- Description of the task:
Repeat exactly the lines from the start of the records below through the line that contains "Given: Open the info notifications icon", including both.

Source data
* * * * * * *

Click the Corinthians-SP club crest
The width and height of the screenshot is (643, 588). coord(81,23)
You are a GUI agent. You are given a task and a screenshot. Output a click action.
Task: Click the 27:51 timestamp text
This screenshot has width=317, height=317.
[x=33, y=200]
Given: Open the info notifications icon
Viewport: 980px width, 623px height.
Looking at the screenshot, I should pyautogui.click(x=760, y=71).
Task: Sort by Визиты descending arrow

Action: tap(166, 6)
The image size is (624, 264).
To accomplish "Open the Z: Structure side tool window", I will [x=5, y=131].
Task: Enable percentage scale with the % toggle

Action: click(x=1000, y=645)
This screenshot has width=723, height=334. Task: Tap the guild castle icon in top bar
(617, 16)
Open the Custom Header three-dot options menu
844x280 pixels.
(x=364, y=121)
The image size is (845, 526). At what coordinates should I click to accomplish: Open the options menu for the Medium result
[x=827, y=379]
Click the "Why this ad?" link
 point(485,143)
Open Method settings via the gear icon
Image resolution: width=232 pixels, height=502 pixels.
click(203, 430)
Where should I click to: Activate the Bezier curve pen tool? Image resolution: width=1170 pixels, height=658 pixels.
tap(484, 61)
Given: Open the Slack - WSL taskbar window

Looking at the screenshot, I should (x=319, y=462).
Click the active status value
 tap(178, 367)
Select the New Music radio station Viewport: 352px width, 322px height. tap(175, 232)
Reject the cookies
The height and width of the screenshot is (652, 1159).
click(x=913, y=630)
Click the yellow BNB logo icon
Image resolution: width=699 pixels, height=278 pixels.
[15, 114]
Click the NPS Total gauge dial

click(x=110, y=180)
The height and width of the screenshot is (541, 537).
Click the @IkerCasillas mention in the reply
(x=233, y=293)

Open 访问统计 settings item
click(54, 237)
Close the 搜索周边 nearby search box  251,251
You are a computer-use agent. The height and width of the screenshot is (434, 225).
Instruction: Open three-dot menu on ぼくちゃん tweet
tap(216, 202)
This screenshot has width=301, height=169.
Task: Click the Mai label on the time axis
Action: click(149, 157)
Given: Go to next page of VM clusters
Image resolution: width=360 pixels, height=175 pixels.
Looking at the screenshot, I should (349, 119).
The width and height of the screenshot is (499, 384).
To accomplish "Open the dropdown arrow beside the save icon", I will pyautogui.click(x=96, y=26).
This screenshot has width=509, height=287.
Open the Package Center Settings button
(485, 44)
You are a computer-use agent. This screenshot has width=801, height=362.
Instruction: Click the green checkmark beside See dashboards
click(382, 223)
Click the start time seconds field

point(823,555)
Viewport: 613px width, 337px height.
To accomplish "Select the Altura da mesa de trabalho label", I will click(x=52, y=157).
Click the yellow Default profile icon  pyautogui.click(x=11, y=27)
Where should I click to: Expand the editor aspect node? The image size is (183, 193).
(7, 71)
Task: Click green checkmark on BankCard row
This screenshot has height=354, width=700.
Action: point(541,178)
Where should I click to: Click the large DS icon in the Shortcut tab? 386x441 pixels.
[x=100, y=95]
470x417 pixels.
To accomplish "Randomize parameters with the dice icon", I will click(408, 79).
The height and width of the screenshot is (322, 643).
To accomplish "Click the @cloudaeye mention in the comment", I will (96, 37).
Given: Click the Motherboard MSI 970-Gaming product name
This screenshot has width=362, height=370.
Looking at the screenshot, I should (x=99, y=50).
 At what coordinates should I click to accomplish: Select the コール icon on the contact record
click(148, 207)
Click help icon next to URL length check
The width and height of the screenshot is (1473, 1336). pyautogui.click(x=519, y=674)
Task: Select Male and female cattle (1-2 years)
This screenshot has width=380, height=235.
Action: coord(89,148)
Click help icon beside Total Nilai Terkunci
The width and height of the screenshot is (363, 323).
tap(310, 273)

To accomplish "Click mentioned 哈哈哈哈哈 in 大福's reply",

* * * * * * *

- Output for this exercise:
Click the Corinthians-SP club crest
The width and height of the screenshot is (643, 588). coord(81,23)
You are a GUI agent. You are given a task and a screenshot. Output a click action.
Task: Click the 27:51 timestamp text
This screenshot has width=317, height=317.
[x=33, y=200]
Given: Open the info notifications icon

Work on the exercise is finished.